A fearless penetrator and unselfish player, Kyrie Irving was regarded as one of the nation’s top three freshmen, along with North Carolina’s Harrison Barnes and Ohio State’s Jared Sullinger, heading into the season. But Irving suffered a torn ligament in his right big toe in early December and missed the rest of the regular season. He finally made it back on the court last weekend, just in time for college basketball’s biggest stage, the NCAA Tournament. Even though Irving only played 20 minutes in the opening round against Hampton, he led the Blue Devils in scoring with 14 points, and while his stats against Michigan during second round play weren’t as impressive, his play on the court was more significant. Irving connected on what proved to be the pivotal basket in the victory over the Wolverines, hitting on a courageous runner with 33 seconds left.
Irving will come off the bench tonight against the fifth-seeded Arizona Wildcats and is expected to see significant minutes in this game. So far Coach K has done a great job at integrating Irving into the lineup without disrupting the chemistry of the team. Irving has always been an unselfish player and will do whatever is asked of him as long as it benefits the team. Despite only playing 10 games this season, he is projected as a high lottery pick if he decides to declare for the 2011 NBA Draft.
Kyrie Irving joined Dan Patrick to talk about how he hurt his toe earlier in the season, whether he is risking anything with his toe and how important it was for him to stay in shape for an eventual return, and if he is planning to come back to school next year.
How he hurt his toe earlier in the season:
“On December 4, when it first happened, I stepped back on the sideline and all of my weight was on my toe and I separated ligaments in my big toe and it just felt like nothing was there anymore, my big toe swelled up. Somehow miraculously I went back in the game and I finished out the game and when I got back to the locker room it just swelled up and I could barely move it the next day.”
How tough the backlash was to take after injuring his toe:
“It was definitely tough, especially, some people don’t really know the whole entire situation and everyone is going to have their own perception, but it was just getting to me a little bit, but I got through that whole phase of people calling me ‘soft’ or whatever and it was fine with me.”
Whether he is risking anything with his toe and how important it was for him to stay in shape for an eventual return:
“No, sir.

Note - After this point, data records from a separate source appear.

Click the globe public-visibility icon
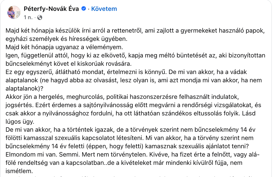The width and height of the screenshot is (273, 177). 40,18
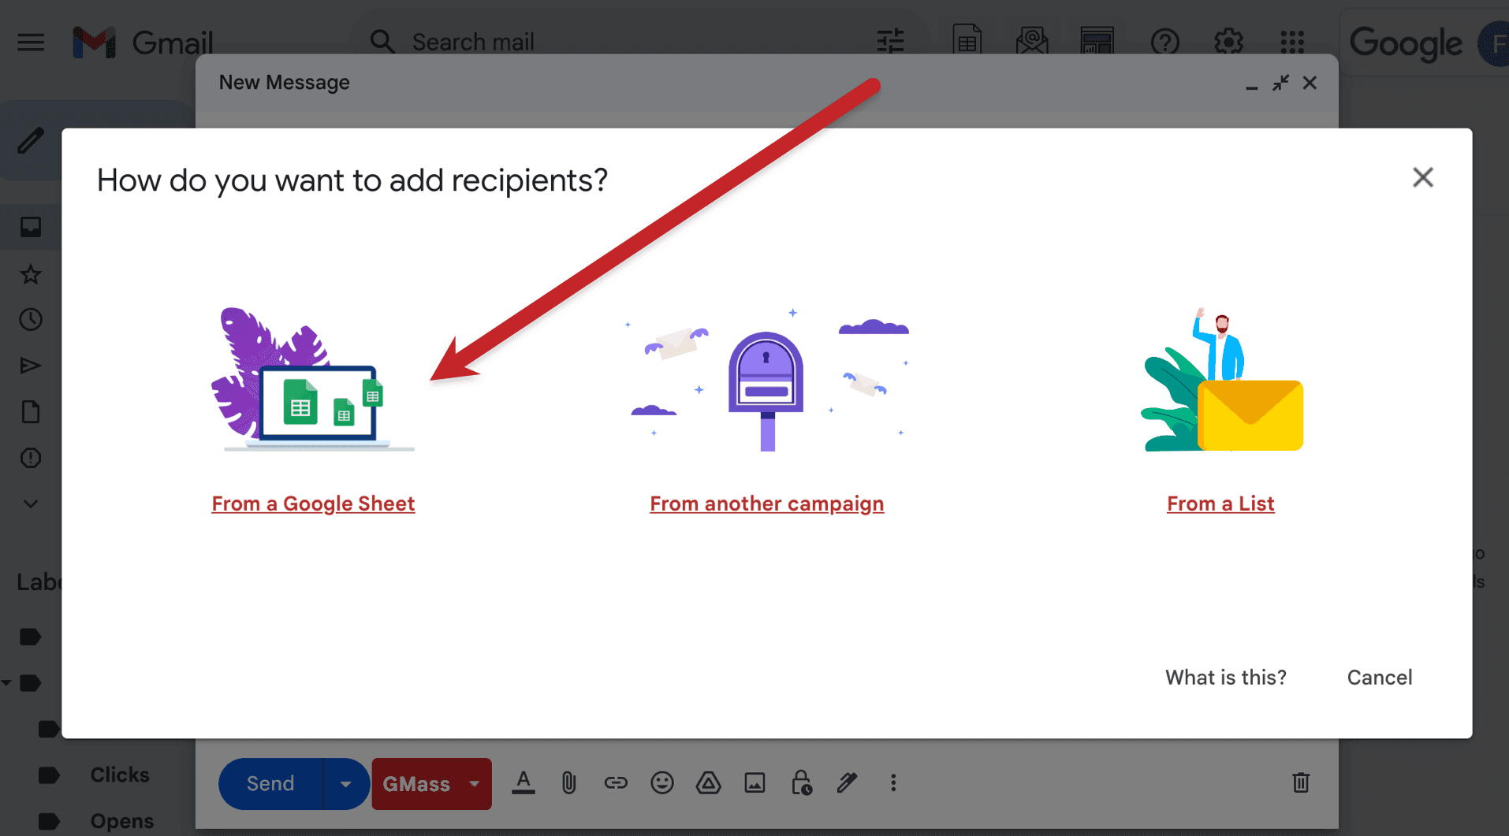Insert a hyperlink using the link icon
This screenshot has height=836, width=1509.
click(616, 782)
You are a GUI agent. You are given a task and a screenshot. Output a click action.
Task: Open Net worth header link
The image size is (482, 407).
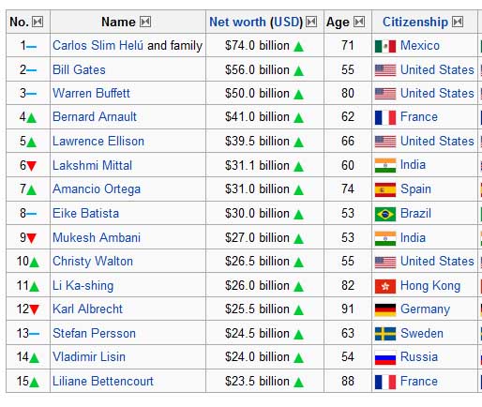point(256,22)
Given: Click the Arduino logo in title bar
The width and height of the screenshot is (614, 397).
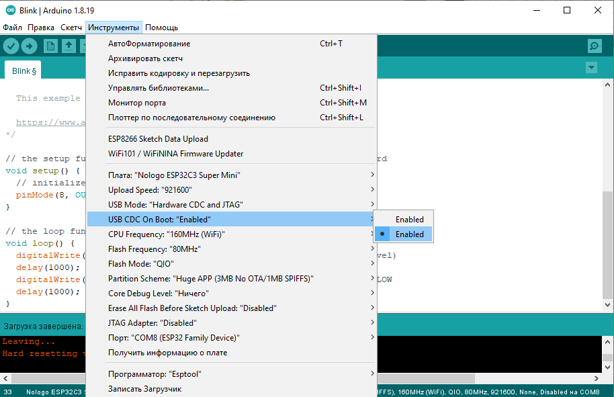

I would not be back out there if I didn’t have confidence in my toe, and the medical staff did not have confidence in my toe. Getting back out there is a special opportunity for me. I don’t feel like I am risking anything, anything. Especially for me I just feel like I want to contribute to my team as much as I can.”
If his role is the same as it was before his injury:
“Well personally I am going to adjust as much as I can to this team. (HOST: Well, what does that mean?) Well one, I have never been a selfish player. If anything, I will make it easier for Nolan to play whenever he needs to get off the ball. Nolan is a great player so I am just going to let him do what he has been doing throughout the whole entire season, but it is never difficult for me. I am just trying to integrate myself as best as I can to the system that Coach K had.”
A reason why he would not go back to school next year:
“Well right now there is no reason why I wouldn’t come back. I love everything about Duke and the whole situation for me is perfect.”
If he is planning to come back to school next year:
“I am not sure right now. I am just going to drop through the NCAA tournament and we will see when the season ends.”
What his criteria is for deciding whether or not he is going to come back to school next season:
“I just have to look at everything from a broader perspective. You know after the season I will sit down with the coaching staff and I will sit down with my family and we will discuss this, but right now I am just trying to focus on the NCAA tournament.”